UBML should be the tool consultants love — something they reach for naturally because it makes their work easier, not because they’re forced to use it.
This means:
UBML is not competing with BPMN, ArchiMate, or UML. It’s the working format that sits upstream of these standards.
| Concern | UBML | OMG Standards |
|---|---|---|
| Optimized for | Human authoring & reading | Tool interchange & execution |
| Learning curve | Minutes | Days to weeks |
| Audience | Consultants, analysts, executives | Architects, tool vendors |
| Precision | Capture intent, refine later | Precise semantics required |
| Validation | Progressive (draft → strict) | Always strict |
When a client requires BPMN or ArchiMate, consultants export from UBML. The export may be lossy (UBML captures context that formal notations don’t support), but the UBML model remains the source of truth.
These values resolve conflicts when principles compete:
Every piece of information must exist in exactly one location.

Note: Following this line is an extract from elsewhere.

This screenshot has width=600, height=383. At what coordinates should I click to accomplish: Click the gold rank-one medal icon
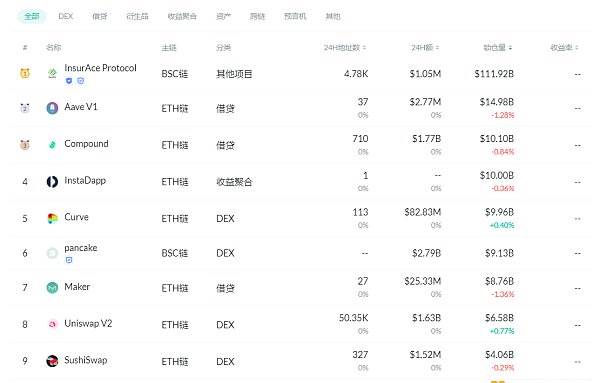[25, 73]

Violations create sync bugs, editing burden, and validation complexity.
When expressing parent-child relationships, the schema must support ONE direction only — either parent references or children lists, never both on the same element type.
Rationale: If both exist, they can contradict. Users must update two places when restructuring.
Elements in keyed dictionaries must not duplicate the dictionary key as an id property. The key IS the identity.
This applies at all nesting levels — flat collections, nested hierarchies, and recursive structures all use the same pattern: ID as key, never as property.
Rationale: Redundant IDs create sync bugs when keys and properties diverge. Dictionary keys guarantee uniqueness. One representation eliminates ambiguity.
The schema must not include properties whose values can be derived from other model elements (counts, totals, membership lists computable from graph structure).
Rationale: Computed values go stale. Tooling computes; users model.
The schema must not include version history, change tracking, or diff capabilities. Use git for version control.
Rationale: Git provides proven version control, branching, and diffing. UBML files are plain text designed for git. Don’t reinvent what git does well. Process variants use file-based organization (current/proposed folders), not schema properties.
When a property refers to a concept that has its own element type in the workspace, it must use the typed reference for that element type. String alternatives must not be provided.
Rationale: A string and a typed reference to the same real-world thing create parallel identity systems. Strings cannot be traced, validated, deduplicated, or queried. If the workspace models a concept, every reference to that concept must go through the model.
The same concept must be expressed the same way everywhere.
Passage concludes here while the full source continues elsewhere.